#### [Task item]
The lines from the one containing "Image resolution: width=1200" through the last line below, both ends included, must be reproduced exactly, with no pictures.

________

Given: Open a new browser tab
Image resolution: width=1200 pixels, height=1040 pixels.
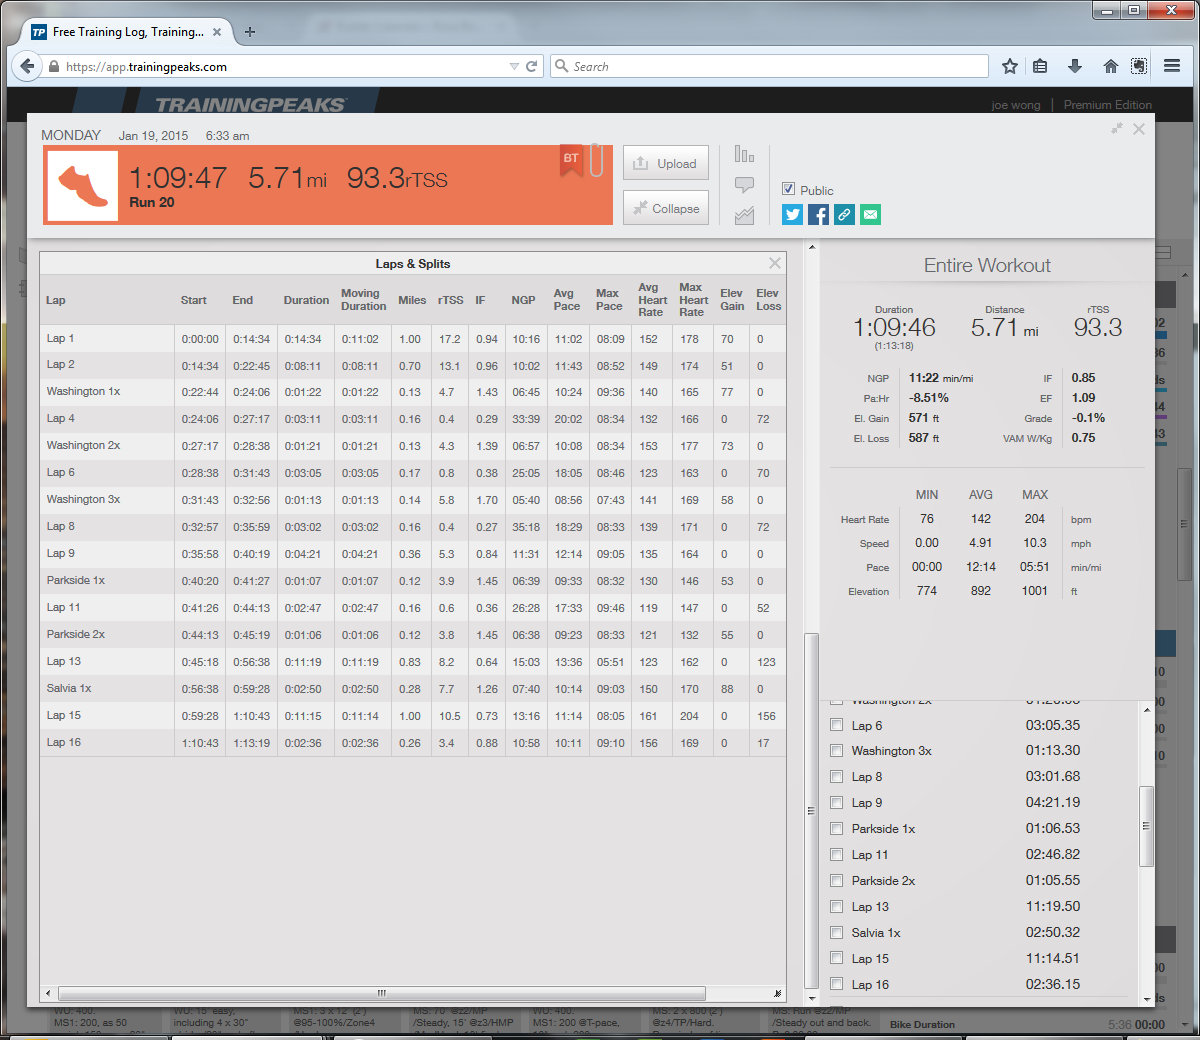Looking at the screenshot, I should (x=250, y=32).
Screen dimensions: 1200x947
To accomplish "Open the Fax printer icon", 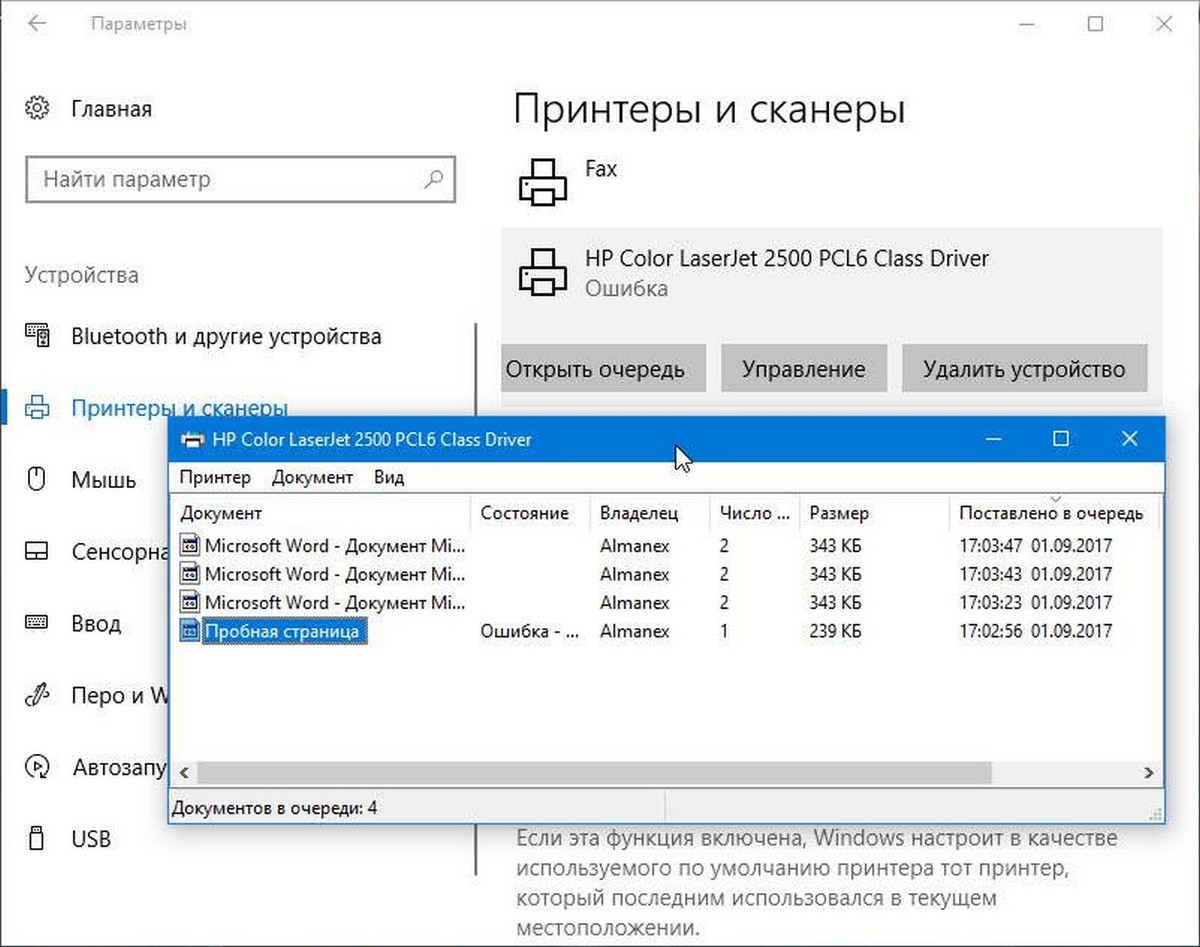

________

#### [Written response]
Image resolution: width=1200 pixels, height=1040 pixels.
Looking at the screenshot, I should (x=250, y=32).
Screen dimensions: 1200x947
To accomplish "Open the Fax printer icon", 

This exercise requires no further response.